Gladwell also has become a force on the podcast realm. He launched Revisionist History in 2016 and across its nine-season run it has built up a legion of listeners. That podcast and his podcast production company might seem to command Gladwell’s time an energy to a greater extent than his writing for The New Yorker.
But let’s go back to 2009 and the publication of Outliers: The Story of Success.2 I’m not going to get into what he has written about chess grandmasters, the Beatles, Bill Gates and others who qualify as life’s successes and even geniuses. I’m going to focus on Chapter One.

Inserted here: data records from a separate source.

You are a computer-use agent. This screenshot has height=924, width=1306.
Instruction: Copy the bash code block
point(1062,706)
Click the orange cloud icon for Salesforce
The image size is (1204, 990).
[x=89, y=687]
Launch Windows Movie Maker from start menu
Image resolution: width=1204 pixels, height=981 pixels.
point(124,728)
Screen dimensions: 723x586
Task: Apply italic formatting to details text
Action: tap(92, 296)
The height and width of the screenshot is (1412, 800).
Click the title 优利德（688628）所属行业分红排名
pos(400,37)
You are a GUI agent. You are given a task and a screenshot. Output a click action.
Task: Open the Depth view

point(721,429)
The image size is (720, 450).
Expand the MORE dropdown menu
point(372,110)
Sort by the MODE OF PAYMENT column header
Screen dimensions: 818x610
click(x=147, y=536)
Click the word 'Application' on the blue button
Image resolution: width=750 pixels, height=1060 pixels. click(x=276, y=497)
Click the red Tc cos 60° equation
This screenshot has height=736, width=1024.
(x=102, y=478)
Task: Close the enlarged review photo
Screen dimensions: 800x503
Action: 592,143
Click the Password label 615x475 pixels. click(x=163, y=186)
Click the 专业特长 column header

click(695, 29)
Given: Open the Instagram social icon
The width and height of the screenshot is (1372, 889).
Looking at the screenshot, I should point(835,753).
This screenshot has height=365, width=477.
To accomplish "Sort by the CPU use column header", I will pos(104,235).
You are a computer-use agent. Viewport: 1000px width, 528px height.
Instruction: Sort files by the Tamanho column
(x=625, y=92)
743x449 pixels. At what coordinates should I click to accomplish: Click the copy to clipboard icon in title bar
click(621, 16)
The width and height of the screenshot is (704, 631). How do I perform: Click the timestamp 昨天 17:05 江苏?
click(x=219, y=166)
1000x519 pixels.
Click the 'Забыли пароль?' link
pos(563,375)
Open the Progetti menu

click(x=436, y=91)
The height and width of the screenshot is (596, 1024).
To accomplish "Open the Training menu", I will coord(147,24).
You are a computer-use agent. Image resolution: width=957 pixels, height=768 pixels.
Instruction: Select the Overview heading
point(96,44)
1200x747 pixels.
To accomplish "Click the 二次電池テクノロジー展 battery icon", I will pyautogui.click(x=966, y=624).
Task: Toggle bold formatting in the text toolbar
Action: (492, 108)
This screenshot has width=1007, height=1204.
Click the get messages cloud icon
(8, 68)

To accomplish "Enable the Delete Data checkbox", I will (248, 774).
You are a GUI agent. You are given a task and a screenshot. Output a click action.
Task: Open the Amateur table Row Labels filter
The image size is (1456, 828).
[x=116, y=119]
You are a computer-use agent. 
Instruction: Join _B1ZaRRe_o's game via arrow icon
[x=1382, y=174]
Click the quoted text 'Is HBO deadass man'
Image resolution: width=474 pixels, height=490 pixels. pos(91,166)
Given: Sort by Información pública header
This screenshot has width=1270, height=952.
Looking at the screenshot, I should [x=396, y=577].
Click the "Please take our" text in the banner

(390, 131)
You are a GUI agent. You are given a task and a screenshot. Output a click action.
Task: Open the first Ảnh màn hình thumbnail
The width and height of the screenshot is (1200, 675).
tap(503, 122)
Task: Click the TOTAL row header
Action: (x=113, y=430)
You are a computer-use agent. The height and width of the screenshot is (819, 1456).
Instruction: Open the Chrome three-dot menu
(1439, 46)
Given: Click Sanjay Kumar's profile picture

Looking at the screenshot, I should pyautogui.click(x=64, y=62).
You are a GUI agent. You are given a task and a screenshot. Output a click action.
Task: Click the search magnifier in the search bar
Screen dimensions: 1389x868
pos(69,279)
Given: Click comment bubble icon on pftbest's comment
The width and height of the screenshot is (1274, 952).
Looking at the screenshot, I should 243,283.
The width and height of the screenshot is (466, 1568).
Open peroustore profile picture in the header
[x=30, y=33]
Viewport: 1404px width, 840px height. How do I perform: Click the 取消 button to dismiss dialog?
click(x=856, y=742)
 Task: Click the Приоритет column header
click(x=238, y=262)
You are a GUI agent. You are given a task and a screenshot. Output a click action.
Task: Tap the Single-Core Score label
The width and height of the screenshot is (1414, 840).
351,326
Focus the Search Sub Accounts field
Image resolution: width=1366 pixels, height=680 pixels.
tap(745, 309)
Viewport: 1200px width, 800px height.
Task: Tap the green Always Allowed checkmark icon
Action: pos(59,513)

Junior hockey can’t find its way into major city newspapers in this country but, no matter. The Globe and Mail and the entire CanWest chain can splash the name of the Medicine Hat Tigers across their front pages tomorrow and they won’t reach as many eyes as the latest tome by Malcolm Gladwell. He’s a global brand.
In the opening chapter of Outliers, Gladwell writes about (of all things) the Medicine Hat Tigers team that went to the 2007 Memorial Cup in Vancouver where they lost 3-1 to the host Giants in the final. Vancouver and Medicine Hat were so clearly the two best teams in 2007 that it wasn’t up for discussion.3 I saw at least 70 major junior games that season and the only game better than the Mem Cup final involved the same two teams earlier in the tournament, a contest that the Tigers won 1-0. I can’t remember another 1-0 game that had all in attendance on shpilkis the way that tllt did.4
Gladwell got a lot of his junior hockey stuff right or mostly right.